Dados da tarefa –
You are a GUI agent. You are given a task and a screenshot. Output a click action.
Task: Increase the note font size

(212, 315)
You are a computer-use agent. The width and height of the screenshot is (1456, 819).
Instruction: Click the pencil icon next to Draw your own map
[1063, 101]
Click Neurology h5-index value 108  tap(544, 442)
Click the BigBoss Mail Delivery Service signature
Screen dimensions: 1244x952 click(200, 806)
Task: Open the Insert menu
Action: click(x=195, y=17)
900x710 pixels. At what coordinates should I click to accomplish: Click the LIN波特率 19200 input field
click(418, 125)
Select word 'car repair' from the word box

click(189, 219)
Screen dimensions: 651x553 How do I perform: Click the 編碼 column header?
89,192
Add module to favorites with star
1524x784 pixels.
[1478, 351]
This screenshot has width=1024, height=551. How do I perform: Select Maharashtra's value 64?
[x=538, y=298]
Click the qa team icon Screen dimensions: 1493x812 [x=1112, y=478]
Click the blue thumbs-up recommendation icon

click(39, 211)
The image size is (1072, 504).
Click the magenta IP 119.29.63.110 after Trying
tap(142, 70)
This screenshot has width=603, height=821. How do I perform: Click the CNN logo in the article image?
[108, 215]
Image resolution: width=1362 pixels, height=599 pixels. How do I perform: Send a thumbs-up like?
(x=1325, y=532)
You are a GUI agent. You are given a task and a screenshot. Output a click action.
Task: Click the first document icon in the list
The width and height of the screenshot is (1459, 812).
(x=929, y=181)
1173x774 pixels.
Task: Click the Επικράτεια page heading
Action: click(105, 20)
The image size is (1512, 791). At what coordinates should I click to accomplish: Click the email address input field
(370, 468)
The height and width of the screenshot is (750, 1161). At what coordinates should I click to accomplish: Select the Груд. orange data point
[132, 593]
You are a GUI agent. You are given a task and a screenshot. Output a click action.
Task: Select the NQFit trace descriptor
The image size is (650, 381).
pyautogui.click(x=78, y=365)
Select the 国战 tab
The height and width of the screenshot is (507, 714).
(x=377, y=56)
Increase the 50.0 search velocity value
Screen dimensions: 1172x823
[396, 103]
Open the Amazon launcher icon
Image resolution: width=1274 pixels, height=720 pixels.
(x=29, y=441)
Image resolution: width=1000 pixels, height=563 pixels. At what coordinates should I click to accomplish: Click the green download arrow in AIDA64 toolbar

O que fazer – Coloque as linhas acima em uma lista JSON de strings, com uma string para cada linha e sem incluir as linhas em branco.

Solução –
[
  "You are a GUI agent. You are given a task and a screenshot. Output a click action.",
  "Task: Increase the note font size",
  "(212, 315)",
  "You are a computer-use agent. The width and height of the screenshot is (1456, 819).",
  "Instruction: Click the pencil icon next to Draw your own map",
  "[1063, 101]",
  "Click Neurology h5-index value 108  tap(544, 442)",
  "Click the BigBoss Mail Delivery Service signature",
  "Screen dimensions: 1244x952 click(200, 806)",
  "Task: Open the Insert menu",
  "Action: click(x=195, y=17)",
  "900x710 pixels. At what coordinates should I click to accomplish: Click the LIN波特率 19200 input field",
  "click(418, 125)",
  "Select word 'car repair' from the word box",
  "click(189, 219)",
  "Screen dimensions: 651x553 How do I perform: Click the 編碼 column header?",
  "89,192",
  "Add module to favorites with star",
  "1524x784 pixels.",
  "[1478, 351]",
  "This screenshot has width=1024, height=551. How do I perform: Select Maharashtra's value 64?",
  "[x=538, y=298]",
  "Click the qa team icon Screen dimensions: 1493x812 [x=1112, y=478]",
  "Click the blue thumbs-up recommendation icon",
  "click(39, 211)",
  "The image size is (1072, 504).",
  "Click the magenta IP 119.29.63.110 after Trying",
  "tap(142, 70)",
  "This screenshot has width=603, height=821. How do I perform: Click the CNN logo in the article image?",
  "[108, 215]",
  "Image resolution: width=1362 pixels, height=599 pixels. How do I perform: Send a thumbs-up like?",
  "(x=1325, y=532)",
  "You are a GUI agent. You are given a task and a screenshot. Output a click action.",
  "Task: Click the first document icon in the list",
  "The width and height of the screenshot is (1459, 812).",
  "(x=929, y=181)",
  "1173x774 pixels.",
  "Task: Click the Επικράτεια page heading",
  "Action: click(105, 20)",
  "The image size is (1512, 791). At what coordinates should I click to accomplish: Click the email address input field",
  "(370, 468)",
  "The height and width of the screenshot is (750, 1161). At what coordinates should I click to accomplish: Select the Груд. orange data point",
  "[132, 593]",
  "You are a GUI agent. You are given a task and a screenshot. Output a click action.",
  "Task: Select the NQFit trace descriptor",
  "The image size is (650, 381).",
  "pyautogui.click(x=78, y=365)",
  "Select the 国战 tab",
  "The height and width of the screenshot is (507, 714).",
  "(x=377, y=56)",
  "Increase the 50.0 search velocity value",
  "Screen dimensions: 1172x823",
  "[396, 103]",
  "Open the Amazon launcher icon",
  "Image resolution: width=1274 pixels, height=720 pixels.",
  "(x=29, y=441)",
  "Image resolution: width=1000 pixels, height=563 pixels. At what coordinates should I click to accomplish: Click the green download arrow in AIDA64 toolbar"
]